Love beer, but would love to taste something local?
You now have an opportunity to taste North Bay's only craft brewery as Cecil's on Main Street launched it's operation today.
"We're now pouring fresh made in-house beer," said owner John Lechlitner proudly. "As of today we're officially a brew house. We've got our IPA (India pale ale), our lager, our light lager and American style wheat beer."
The beer has been developed with local tastes in mind, and to help, Lechlitner hired brewmaster Brian Watson
“Brian is one of the foremost authorities when it comes to brewing excellent beer and is known as one of the world’s most celebrated Brewmasters.” said Lechlitner. “Brian has earned more than 50 international medals and has judged World Beer Cup competitions in the US as well as the New Zealand Beer Awards and the Australian Awards.”
Watson is more than a beer expert, he is a beer lover and certified Brewmaster who has high praise for North Bay's water supply.

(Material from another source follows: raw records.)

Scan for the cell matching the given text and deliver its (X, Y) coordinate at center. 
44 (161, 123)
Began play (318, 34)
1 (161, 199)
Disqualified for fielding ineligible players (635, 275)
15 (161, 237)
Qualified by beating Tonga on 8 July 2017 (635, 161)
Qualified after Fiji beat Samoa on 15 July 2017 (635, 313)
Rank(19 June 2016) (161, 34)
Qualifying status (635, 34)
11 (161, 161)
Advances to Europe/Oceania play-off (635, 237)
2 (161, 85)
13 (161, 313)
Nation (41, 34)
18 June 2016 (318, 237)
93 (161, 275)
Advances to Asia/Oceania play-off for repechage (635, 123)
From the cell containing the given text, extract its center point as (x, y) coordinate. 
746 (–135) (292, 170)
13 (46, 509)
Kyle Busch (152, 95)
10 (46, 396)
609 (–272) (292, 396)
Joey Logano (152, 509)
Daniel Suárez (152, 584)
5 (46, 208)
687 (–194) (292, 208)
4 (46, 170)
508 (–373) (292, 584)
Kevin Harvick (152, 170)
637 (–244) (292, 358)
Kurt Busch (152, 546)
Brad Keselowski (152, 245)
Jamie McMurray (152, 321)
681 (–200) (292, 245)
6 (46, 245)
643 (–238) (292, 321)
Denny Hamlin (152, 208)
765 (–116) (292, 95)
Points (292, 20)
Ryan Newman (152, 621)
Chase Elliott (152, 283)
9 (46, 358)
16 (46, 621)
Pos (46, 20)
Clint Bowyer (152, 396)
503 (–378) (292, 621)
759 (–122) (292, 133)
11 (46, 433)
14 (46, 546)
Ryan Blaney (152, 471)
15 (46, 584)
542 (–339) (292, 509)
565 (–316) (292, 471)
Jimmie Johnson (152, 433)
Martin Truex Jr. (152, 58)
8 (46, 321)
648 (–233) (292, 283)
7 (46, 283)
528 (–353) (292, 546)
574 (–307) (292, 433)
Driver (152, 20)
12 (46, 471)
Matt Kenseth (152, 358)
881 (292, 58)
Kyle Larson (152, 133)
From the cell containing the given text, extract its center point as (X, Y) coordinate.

"It's quite unique water here, very, very soft," he told BayToday. "We filter it to take the chlorine out, but it's a very important part of the beer --- 95 percent --- so it's critically important. When I saw the water analysis from Trout Lake I said ' Wow! This is amazing water for making lagers. It's some of the best in the world."
A lot of effort went into making beers that will appeal to people from this area.
"We can't be having big, ballsy IPA's and hops coming out the wazoo. We want an approachable beer, beers that people can come in and have a beer they're not frightened by, not too many hops in it. So the lager and light lager are designed for the consumer that wants to come to a craft brewery that has beer they can enjoy. We need to take them on a journey, but we need to take them very carefully on that journey."
Brewmaster Brian Watson fostered his passion for beer by travelling the world to learn and experience as much as possible about the history and culture of beer globally. Photo by Jeff Turl.
Watson used his IPA beer as an example.
"We're using IPA to introduce people to one of the great beers styles of the world. But we haven't gone to a big IPA, we've gone for a 5.8 percent alcohol and 40 bitterness units rather than a 9 percent alcohol and 70 bitterness units, so we've got real approachability."
International bitterness units is a standardized measurement synonymous with IPA and provides some insight into how bitter a given IPA will taste.
Lechlitner smiles as he's asked how he feels about the final product.
"The reactions we got this morning from the first people that have tasted it, I think we nailed it bang on."